Opis usługi

Ponad 99% naturalnych mikroorganizmów nie może być izolowanych i hodowanych klonalnie, podczas gdy tradycyjne izolowanie i metody zależne od hodowli stanowią wyzwanie dla badań mikroorganizmów w ich naturalnym środowisku. Badania metagenomiczne  materiału genetycznego, bezpośrednio uzyskiwanego z próbek środowiskowych, skorzystały w znacznej mierze z zawansowanej technologii NGS jako metody badawczej biologicznej różnorodności drobnoustrojów.

Regiony 16S i 18S rDNA są superzmiennymi regionami w genach 16S lub 18S rRNA w bakteriach i grzybach, podczas gdy region ITS (Internal Transcribed Spacer) jest wewnętrznym regionem niekodującym DNA pomiędzy małą a dużą podjednostką genów rRNA bakterii, grzybów i archeowców.

Porównywanie sekwencji regionów 16S / 18S / ITS ma szerokie zastosowanie w taksonomii i filogenezie molekularnej ze względu na łatwą amplifikację za pomocą PCR, nawet z małych ilości DNA, jednocześnie mając wysoki stopień zmienności nawet między blisko spokrewnionymi gatunkami.

Etapy projektu

Firma BGI dba o próbki klienta od rozpoczęcia projektu do raportu z wynikami. Doświadczeni specjaliści laboratoryjni przestrzegają ścisłych procedur jakościowych, aby zapewnić rzetelność wyników.

Specyfikacja usługi sekwencjonowania

Usługi sekwencjonowania amplikonu 16S / 18S / ITS wykonywane są na sekwenatorze  Illumina HiSeq 2500 lub MiSeq.

Przygotowanie próbki i usługi

pppp
  • PCR jest wykorzystywany do izolacji różnych regionów 16S/18S/ITS.
  • Sekwencjonowanie PE250 na MiSeq lub HiSeq 2500 oraz PE300 na MiSeq.
  • Czyste dane sekwencjonowania są dostępne w standardowych formatach plików.
  • Dostępna jest niestandardowa analiza danych bioinformatycznych.
  • Oparty na chmurze system przechowywania i dostarczania danych.
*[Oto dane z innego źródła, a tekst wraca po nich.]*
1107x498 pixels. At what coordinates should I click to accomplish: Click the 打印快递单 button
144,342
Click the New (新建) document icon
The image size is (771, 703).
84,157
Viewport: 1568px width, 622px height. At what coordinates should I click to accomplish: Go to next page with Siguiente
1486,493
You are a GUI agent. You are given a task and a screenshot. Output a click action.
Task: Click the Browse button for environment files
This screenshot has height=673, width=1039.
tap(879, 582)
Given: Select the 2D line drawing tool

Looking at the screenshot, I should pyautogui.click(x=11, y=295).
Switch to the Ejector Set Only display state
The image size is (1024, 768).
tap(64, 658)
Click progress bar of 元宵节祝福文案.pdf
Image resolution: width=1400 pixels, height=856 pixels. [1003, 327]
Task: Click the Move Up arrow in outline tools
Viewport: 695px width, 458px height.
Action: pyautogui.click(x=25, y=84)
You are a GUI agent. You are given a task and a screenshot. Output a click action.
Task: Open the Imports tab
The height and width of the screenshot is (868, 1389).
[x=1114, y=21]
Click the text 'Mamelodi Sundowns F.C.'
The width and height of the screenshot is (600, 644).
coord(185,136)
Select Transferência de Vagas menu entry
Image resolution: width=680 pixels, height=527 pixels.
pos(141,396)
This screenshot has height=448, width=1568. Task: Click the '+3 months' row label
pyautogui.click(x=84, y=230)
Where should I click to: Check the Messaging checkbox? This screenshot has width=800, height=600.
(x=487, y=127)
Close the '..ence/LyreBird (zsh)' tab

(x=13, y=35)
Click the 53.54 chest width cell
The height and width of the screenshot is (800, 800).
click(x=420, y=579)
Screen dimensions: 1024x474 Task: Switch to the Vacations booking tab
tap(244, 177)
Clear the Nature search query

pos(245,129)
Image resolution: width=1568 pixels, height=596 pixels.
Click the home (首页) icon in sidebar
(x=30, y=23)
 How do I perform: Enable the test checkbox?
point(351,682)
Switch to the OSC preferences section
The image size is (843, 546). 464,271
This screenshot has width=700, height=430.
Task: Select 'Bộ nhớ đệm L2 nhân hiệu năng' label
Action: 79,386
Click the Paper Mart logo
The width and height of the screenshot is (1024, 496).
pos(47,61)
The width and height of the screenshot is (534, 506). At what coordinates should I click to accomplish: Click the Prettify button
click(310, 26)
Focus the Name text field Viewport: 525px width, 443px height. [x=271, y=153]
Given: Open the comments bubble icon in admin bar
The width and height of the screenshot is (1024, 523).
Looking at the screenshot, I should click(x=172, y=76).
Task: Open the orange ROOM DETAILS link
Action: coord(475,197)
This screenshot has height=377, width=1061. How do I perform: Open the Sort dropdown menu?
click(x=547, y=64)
Standard jakości sekwencjonowania

1111111
  • Do ≥ 80% zasad z indeksem jakości ≥Q30, w zależności od wybranej strategii sekwencjonowania.
  • Zalecane pokrycie sekwencjonowania zależy od złożoności próbki.

Czas realizacji

2222
  • Standardowo 30 dni roboczych od zaakceptowania próbki przez Kontrolę Jakości do dostępności do przefiltrowanych surowych danych.
  • Dostępna jest usługa ekspresowa, w sprawie szczegółów należy skontaktować się z lokalnym przedstawicielem BGI.

Analiza danych

Oprócz surowych danych wyjściowych, BGI oferuje zakres standardowych i spersonalizowanych, bioinformatycznych baz danych dla projektu sekwencjonowania całego genomu.

Analiza standardowa

  • Filtracja.
  • Tagi są skupione w OUT. PCA, diagramie Venn. Krzywa Rank będzie generowana na podstawie liczebności OTU.
  • Gatunki są klasyfikowane przez annotacje OTU, na podstawie której zostaną dostarczone: histogram profilowania gatunków, mapa cieplna i drzewo filogenetyczne.
  • Indeksy zróżnicowania alfa są generowane dla pojedynczych próbek.
  • Zróżnicowanie beta i analiza skupień są przeprowadzane dla licznych próbek.
  • Analiza porównawcza jest używana do badania istotnych różnic w wielu próbkach.